Friday Finds in the Irish countryside

Emi, Maxi and I have been busy catching up with my parents this week, going around all our old haunts and doing some serious amounts of chillaxing ... does that word even exist?

This is our village, Aughnacloy, set amidst the rolling, green hills of South Tyrone:


It's a pretty little corner of the world with lots of lakes and rivers, all teeming with wildlife.


The weather hasn't been all blue skies and sunshine, but, hey, there's a reason why Ireland is such a green and verdant place ... . 


My mum has an old-fashioned cottage garden with beds of hardy perennials, and a vegetable patch that always seems to have something edible in it whatever the time of the year. She grows a drill of sweet peas in with the vegetables, just like my grandparents used to do. Here are this year's plants:


I so wish that I could blog a scratch card to give you a whiff of their wonderful fragrance; they are simply divine. We entertain ourselves arranging them in vases to spread their fabulous smell throughout the house. It's such an evocative scent. Wherever I am, the smell sweet pea instantly transports me back to Aughnacloy in the summertime. 

In July the garden is a kaleidoscope of colour set against the vivid green backdrop of the fields all around.


And there are lots of other perks that go with living in such an out-of-the-way place. There's no one looking over the garden fence to notice that you're riding up and down on a too-small bike with a HUGE motorbike helmet on. If you fancy taking a spin, you can go right ahead and throw caution to the wind - unless, of course, your mum's around to take photographs and show the world ... . Oh, and please, nobody tell his friends that it's a pink bike.


When we come over here we do lots of long country walks, dogs at our heels, and our heads bent together as we shoot the breeze.


In Celtic mythology the lakes, the rivers and the sea shore were important: this meeting of the land with the water was believed to be a special place from which it was possible to access the world of the spirits. And for my part I've always found the lakes especially magical. Maybe it's some sort of inherited sense of awe and respect that's come down the generations from my early ancestors. Whatever the way of it there's an hour, just before twilight, when the last sunbeams of the day sink through the leaves on the wooded banks leaving a gentle dappled light dancing over the water when it's easy to believe you've arrived at the gateway to some other ethereal side.


At this time of the year we have loads of wild flowers in the hedgerows.


And, whilst we're feasting on wild strawberries and raspberries, we have the prospect of the blackberries and the hazelnuts that are soon to come. With the warm, early spring we seem to be on course for a bumper harvest this year.


So there they are: some Friday Finds that are really very ordinary, but at the same time quite extraordinary because they are so commonplace. It's a fabulous country where ordinary people like us can stumble upon such beautiful things on our doorsteps without having to make any effort or spend any money to find them. They're there, within reach of anyone who will take the time to see them.


Anyway here's to the simple pleasures in life and a great weekend!

All the best,

Bonny x

As shared on Friday Finds


Wednesday 16 July 2014

J is for ... juicy July ...

Emi and I have come home to visit my parents in Ulster, where he's getting a first class education in the fine art of foraging for raspberries. They grow wild in the forests over here: lovely, sweet, succulent raspberries.

## DIRECTIONS FOR THIS TASK
From the Irish countryside post, pull out everything from "And there are" down to "a pink bike.", word for word. The rows that follow come from a separate source.

## SUPPLIED MATERIAL
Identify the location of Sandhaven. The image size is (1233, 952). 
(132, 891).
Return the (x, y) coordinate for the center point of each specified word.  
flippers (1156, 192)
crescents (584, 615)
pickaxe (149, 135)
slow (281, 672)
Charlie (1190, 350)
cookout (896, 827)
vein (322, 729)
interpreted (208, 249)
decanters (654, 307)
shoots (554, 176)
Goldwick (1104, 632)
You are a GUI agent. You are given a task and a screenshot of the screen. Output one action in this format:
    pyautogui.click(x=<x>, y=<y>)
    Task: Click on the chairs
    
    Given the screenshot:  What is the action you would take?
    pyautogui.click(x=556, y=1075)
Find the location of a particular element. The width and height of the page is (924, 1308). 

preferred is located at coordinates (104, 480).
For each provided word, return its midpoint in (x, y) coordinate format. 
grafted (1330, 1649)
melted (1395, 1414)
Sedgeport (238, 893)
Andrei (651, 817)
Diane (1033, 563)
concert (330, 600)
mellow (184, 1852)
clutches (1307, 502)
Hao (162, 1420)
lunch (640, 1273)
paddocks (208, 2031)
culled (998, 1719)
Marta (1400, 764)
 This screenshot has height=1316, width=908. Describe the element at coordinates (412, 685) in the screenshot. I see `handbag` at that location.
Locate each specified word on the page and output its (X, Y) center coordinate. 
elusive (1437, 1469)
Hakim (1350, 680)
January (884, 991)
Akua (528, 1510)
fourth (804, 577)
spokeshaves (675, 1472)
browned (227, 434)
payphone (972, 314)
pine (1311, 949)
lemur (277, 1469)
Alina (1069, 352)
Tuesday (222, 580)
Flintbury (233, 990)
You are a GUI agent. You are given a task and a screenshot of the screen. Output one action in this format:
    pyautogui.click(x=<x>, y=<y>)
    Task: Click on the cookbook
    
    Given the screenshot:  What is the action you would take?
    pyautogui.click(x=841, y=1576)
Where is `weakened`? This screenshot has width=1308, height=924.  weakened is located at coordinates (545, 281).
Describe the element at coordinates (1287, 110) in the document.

## REPLY TO THE TASK
And there are lots of other perks that go with living in such an out-of-the-way place. There's no one looking over the garden fence to notice that you're riding up and down on a too-small bike with a HUGE motorbike helmet on. If you fancy taking a spin, you can go right ahead and throw caution to the wind - unless, of course, your mum's around to take photographs and show the world ... . Oh, and please, nobody tell his friends that it's a pink bike.